Records for processing =

-=-=-=-=-

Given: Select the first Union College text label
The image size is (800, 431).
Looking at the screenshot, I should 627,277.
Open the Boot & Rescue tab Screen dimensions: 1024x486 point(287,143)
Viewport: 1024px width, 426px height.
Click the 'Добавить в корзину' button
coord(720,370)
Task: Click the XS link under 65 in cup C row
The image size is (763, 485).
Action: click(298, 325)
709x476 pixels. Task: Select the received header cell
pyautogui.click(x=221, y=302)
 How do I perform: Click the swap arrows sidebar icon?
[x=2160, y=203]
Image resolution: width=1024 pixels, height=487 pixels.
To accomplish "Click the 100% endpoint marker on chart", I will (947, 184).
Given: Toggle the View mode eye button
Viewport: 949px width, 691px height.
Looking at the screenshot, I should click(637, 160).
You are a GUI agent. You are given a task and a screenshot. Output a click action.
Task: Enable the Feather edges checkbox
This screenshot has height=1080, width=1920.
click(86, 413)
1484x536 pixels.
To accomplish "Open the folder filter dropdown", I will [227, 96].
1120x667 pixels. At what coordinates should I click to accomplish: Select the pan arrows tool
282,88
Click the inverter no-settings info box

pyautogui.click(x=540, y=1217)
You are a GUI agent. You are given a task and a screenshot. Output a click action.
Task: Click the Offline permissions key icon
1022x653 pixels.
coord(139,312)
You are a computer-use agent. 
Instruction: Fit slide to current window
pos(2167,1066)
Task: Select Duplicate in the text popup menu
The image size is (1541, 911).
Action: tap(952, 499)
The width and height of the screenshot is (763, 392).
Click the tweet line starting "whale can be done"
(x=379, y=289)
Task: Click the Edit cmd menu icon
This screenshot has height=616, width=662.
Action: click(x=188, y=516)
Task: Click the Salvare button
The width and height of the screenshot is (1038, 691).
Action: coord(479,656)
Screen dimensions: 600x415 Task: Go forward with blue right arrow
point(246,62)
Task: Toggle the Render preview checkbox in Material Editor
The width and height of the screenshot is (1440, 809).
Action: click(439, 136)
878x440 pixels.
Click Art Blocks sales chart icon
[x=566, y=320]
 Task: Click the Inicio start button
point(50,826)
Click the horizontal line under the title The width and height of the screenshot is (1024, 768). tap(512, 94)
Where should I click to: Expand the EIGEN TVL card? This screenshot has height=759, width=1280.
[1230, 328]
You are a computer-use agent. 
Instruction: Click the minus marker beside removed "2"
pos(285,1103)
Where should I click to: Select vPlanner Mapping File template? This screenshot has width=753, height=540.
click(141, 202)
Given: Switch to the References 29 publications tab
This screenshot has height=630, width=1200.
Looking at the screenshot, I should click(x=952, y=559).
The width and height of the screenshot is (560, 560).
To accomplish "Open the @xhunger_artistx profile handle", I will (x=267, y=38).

-=-=-=-=-

Aim of the task =
Copy all of the entries above word for word, keeping every line as it is.

Final answer =
Given: Select the first Union College text label
The image size is (800, 431).
Looking at the screenshot, I should 627,277.
Open the Boot & Rescue tab Screen dimensions: 1024x486 point(287,143)
Viewport: 1024px width, 426px height.
Click the 'Добавить в корзину' button
coord(720,370)
Task: Click the XS link under 65 in cup C row
The image size is (763, 485).
Action: click(298, 325)
709x476 pixels. Task: Select the received header cell
pyautogui.click(x=221, y=302)
 How do I perform: Click the swap arrows sidebar icon?
[x=2160, y=203]
Image resolution: width=1024 pixels, height=487 pixels.
To accomplish "Click the 100% endpoint marker on chart", I will (947, 184).
Given: Toggle the View mode eye button
Viewport: 949px width, 691px height.
Looking at the screenshot, I should click(637, 160).
You are a GUI agent. You are given a task and a screenshot. Output a click action.
Task: Enable the Feather edges checkbox
This screenshot has height=1080, width=1920.
click(86, 413)
1484x536 pixels.
To accomplish "Open the folder filter dropdown", I will [227, 96].
1120x667 pixels. At what coordinates should I click to accomplish: Select the pan arrows tool
282,88
Click the inverter no-settings info box

pyautogui.click(x=540, y=1217)
You are a GUI agent. You are given a task and a screenshot. Output a click action.
Task: Click the Offline permissions key icon
1022x653 pixels.
coord(139,312)
You are a computer-use agent. 
Instruction: Fit slide to current window
pos(2167,1066)
Task: Select Duplicate in the text popup menu
The image size is (1541, 911).
Action: tap(952, 499)
The width and height of the screenshot is (763, 392).
Click the tweet line starting "whale can be done"
(x=379, y=289)
Task: Click the Edit cmd menu icon
This screenshot has height=616, width=662.
Action: click(x=188, y=516)
Task: Click the Salvare button
The width and height of the screenshot is (1038, 691).
Action: coord(479,656)
Screen dimensions: 600x415 Task: Go forward with blue right arrow
point(246,62)
Task: Toggle the Render preview checkbox in Material Editor
The width and height of the screenshot is (1440, 809).
Action: click(439, 136)
878x440 pixels.
Click Art Blocks sales chart icon
[x=566, y=320]
 Task: Click the Inicio start button
point(50,826)
Click the horizontal line under the title The width and height of the screenshot is (1024, 768). tap(512, 94)
Where should I click to: Expand the EIGEN TVL card? This screenshot has height=759, width=1280.
[1230, 328]
You are a computer-use agent. 
Instruction: Click the minus marker beside removed "2"
pos(285,1103)
Where should I click to: Select vPlanner Mapping File template? This screenshot has width=753, height=540.
click(141, 202)
Given: Switch to the References 29 publications tab
This screenshot has height=630, width=1200.
Looking at the screenshot, I should click(x=952, y=559).
The width and height of the screenshot is (560, 560).
To accomplish "Open the @xhunger_artistx profile handle", I will (x=267, y=38).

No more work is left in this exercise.